Stored data
◆ ◆ ◆
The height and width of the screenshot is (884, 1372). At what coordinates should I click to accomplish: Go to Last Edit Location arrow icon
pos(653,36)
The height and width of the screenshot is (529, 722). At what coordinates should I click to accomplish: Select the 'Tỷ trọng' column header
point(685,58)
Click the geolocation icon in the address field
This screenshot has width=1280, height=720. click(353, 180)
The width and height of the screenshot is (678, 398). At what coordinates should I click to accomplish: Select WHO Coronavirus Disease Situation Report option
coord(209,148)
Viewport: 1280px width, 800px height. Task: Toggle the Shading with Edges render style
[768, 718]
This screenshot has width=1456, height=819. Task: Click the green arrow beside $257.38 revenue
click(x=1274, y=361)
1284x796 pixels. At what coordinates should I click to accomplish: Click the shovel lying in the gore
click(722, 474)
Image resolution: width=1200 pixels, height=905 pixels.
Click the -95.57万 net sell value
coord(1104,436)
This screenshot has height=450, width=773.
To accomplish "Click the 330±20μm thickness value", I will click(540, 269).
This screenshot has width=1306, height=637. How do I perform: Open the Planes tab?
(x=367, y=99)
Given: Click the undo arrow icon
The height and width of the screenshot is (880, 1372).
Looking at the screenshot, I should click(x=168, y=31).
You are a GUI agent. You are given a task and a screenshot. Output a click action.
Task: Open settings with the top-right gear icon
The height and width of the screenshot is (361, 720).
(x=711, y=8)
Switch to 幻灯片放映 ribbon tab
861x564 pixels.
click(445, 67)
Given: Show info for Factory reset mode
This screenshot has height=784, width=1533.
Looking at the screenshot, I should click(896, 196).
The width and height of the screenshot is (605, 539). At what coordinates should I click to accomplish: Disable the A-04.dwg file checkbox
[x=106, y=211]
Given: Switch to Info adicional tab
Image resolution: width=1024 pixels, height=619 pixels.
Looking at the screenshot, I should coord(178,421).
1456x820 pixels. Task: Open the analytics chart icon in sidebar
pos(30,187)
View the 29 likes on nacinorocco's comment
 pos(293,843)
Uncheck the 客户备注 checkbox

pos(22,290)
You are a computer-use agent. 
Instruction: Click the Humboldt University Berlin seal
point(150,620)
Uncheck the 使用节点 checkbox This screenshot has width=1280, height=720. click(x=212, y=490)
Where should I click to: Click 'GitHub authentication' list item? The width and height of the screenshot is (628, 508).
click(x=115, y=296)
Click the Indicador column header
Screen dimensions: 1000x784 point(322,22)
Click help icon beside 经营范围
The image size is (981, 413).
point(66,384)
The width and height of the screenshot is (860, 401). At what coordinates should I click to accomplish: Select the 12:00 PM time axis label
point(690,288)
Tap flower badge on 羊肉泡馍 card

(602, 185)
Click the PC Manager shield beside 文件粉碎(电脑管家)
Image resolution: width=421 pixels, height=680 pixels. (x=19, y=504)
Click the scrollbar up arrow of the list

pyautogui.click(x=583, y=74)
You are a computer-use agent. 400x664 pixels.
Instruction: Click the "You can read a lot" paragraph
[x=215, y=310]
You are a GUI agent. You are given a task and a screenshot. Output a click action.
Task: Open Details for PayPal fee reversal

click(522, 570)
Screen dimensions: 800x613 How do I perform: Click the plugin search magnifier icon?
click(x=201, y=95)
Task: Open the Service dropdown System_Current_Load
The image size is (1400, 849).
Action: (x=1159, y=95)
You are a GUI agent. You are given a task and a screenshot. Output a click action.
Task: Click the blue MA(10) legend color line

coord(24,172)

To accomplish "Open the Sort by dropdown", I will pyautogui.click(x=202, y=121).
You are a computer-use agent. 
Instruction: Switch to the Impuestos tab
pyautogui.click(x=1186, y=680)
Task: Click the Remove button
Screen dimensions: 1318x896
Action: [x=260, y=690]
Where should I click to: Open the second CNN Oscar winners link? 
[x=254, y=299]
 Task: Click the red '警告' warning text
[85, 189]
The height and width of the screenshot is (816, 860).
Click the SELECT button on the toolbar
◆ ◆ ◆
- _What you are asked to do_:
State how many lines of the records above hold the word "will", adding nothing beyond the number.

- _Exercise output_:
2